Guideline-Based Recommendations

Diagnosis

  • Identify workload and task demands of circulating nurses through direct observation and workflow recording (e.g., laparoscopic cholecystectomies).
  • Assess OR wing environment characteristics including space, safety, and hygiene constraints.

Management

  • Implement autonomous mobile robotic systems to support non-sterile tasks such as transporting heavy objects and collecting surgical materials.
  • Formulate mobile robotic fleets rather than single robots to handle higher workloads and enable context-dependent resource management.
  • Design robotic capabilities (e.g., speed, autonomy) to meet or exceed human performance levels.

Monitoring & Follow-up

  • Use simulation tools tailored to the specific OR wing layout and workflows to evaluate fleet performance and optimize size/composition.
  • Continuously monitor task execution times and robot response to surgical team requests to ensure timely support.

Risks

  • Consider safety and hygiene requirements rigorously to prevent contamination and accidents in OR environments.
  • Balance fleet size to avoid excessive space usage and operational costs while maintaining performance.

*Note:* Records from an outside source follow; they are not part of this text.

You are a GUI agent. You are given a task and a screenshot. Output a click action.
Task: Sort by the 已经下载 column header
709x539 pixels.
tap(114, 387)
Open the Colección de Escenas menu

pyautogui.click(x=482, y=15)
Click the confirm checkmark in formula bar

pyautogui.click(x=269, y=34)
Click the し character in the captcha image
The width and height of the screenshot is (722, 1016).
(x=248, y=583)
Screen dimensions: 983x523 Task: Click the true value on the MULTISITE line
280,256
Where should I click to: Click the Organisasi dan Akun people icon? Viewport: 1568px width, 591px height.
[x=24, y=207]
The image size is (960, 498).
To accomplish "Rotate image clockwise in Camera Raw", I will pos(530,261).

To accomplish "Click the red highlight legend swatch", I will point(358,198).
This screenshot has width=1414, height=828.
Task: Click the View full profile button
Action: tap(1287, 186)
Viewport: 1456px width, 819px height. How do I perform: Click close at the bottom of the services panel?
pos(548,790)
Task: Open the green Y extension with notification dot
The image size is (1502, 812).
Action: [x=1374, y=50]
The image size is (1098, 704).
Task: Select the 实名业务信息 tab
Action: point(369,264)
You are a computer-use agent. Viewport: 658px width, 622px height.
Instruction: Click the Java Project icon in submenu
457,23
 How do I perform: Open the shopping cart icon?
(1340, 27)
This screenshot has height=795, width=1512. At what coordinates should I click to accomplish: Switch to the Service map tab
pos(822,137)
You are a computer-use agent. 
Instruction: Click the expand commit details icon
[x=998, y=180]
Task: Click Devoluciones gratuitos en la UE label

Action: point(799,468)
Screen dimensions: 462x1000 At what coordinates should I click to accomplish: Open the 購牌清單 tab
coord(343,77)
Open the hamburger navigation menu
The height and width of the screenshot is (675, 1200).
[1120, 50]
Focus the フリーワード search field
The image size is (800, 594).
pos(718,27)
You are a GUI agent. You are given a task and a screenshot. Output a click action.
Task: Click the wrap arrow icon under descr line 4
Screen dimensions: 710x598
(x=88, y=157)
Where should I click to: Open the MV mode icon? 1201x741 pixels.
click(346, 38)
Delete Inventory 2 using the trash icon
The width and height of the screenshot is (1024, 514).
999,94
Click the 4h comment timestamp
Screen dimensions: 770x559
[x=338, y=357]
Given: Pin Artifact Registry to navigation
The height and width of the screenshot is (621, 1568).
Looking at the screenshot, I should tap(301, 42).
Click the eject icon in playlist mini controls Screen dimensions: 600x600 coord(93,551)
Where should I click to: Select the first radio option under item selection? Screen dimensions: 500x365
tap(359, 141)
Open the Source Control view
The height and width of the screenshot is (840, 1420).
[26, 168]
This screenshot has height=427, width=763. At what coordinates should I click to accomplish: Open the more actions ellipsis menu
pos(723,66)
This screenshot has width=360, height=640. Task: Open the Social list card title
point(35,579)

Patient & Prescribing Data

Patients undergoing surgeries in OR wings supported by robotic assistance systems

Robotic fleets can improve surgical workflow efficiency by reducing delays and workload on circulating nurses, potentially increasing patient throughput.

Clinical Best Practices

  • Record and analyze real clinical workflows to inform robotic task planning and fleet design.
  • Customize simulation environments to reflect actual OR wing layouts and processes for accurate performance assessment.
  • Integrate robotic systems gradually, ensuring compliance with clinical safety and hygiene standards.
  • Focus on ergonomic improvements to make nursing roles more attractive and sustainable.